The clinic was fined 200,000 roubles (£2,500), with the Investigative Committee initiating criminal proceedings under Article 238 in November 2017. “What we have here, then,” says Zinovieva, “is a medical organisation with no license to administer general anaesthesia and with no technical resources to resuscitate patients in cases of complications arising from the same. And yet said organisation knowingly provided medical services of this kind, banking on there being no adverse consequences. In this case, it was absolutely correct to classify the offence under Article 238 of the Criminal Code. It’s not the code itself that’s deficient – it’s the people who improperly interpret and enforce it.”

Political games

Ivan Pecherey, Associate Professor of the Department of Forensic Medicine and Medical Law at Moscow State University of Medicine and Dentistry, notes that the Misyurina case became a cause célèbre for a combination of reasons.

“First of all, she was given an actual prison term, whereas most doctors receive suspended sentences. The doctor’s guilt has not been proven on the basis of the available materials,” he noted at an online conference held by the Pravo-Med portal. “Secondly, doctors fear for their future: they realise that they enjoy no protections whatsoever as regards the exercise of their professional activities, and that they will be held criminally liable for potential medical errors. Another issue is the way the investigation was conducted: it dragged on for five years and the original charge was changed to a still harsher one, this being done, in my opinion, for one purpose only – to ensure the doctor was given an actual prison term.” Pecherey believes that Misyurina’s jail term could be commuted to a suspended sentence if the charge was reclassified.

“Politicians haven’t ignored this story because there’s an election in March, and doctors at public sector institutions are the electorate”

Alexey Panov, director of the Medical Law Centre, is more pessimistic: “The Investigative Committee have an interest here, the campaign against iatrogenic injuries. Yes, the case has attracted a colossal amount of attention, the prosecutor’s office has said that the forensic medical examinations contradict one another in their findings and that the assembled evidence is insufficient to draw firm conclusions about the doctor’s guilt. But this may not help if there is strategic support aimed, shall we say, at motivating doctors to provide proper medical care from high-ranking figures,” Panov told me. “I imagine there’ll be a guilty verdict, but that the term will be decreased. Political games are often beyond common sense.”
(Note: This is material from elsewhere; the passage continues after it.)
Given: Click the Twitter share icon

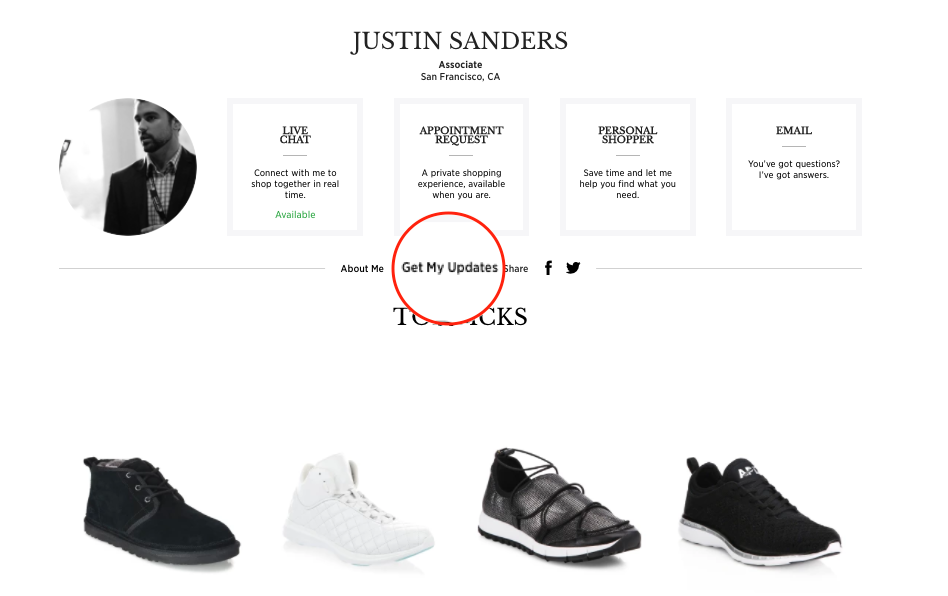Looking at the screenshot, I should click(573, 268).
The expert also highlights several additional details: “I don’t believe there would have been such a stormy reaction in Omsk or Yaroslavl. This could only have happened in the capital. We can’t exclude the possibility that certain interests were impacted – interests that may have been related to the provision of commercial healthcare services or else to the activities of the Investigative Committee. Politicians haven’t ignored this story because there’s an election in March, and doctors at public sector institutions are the electorate.”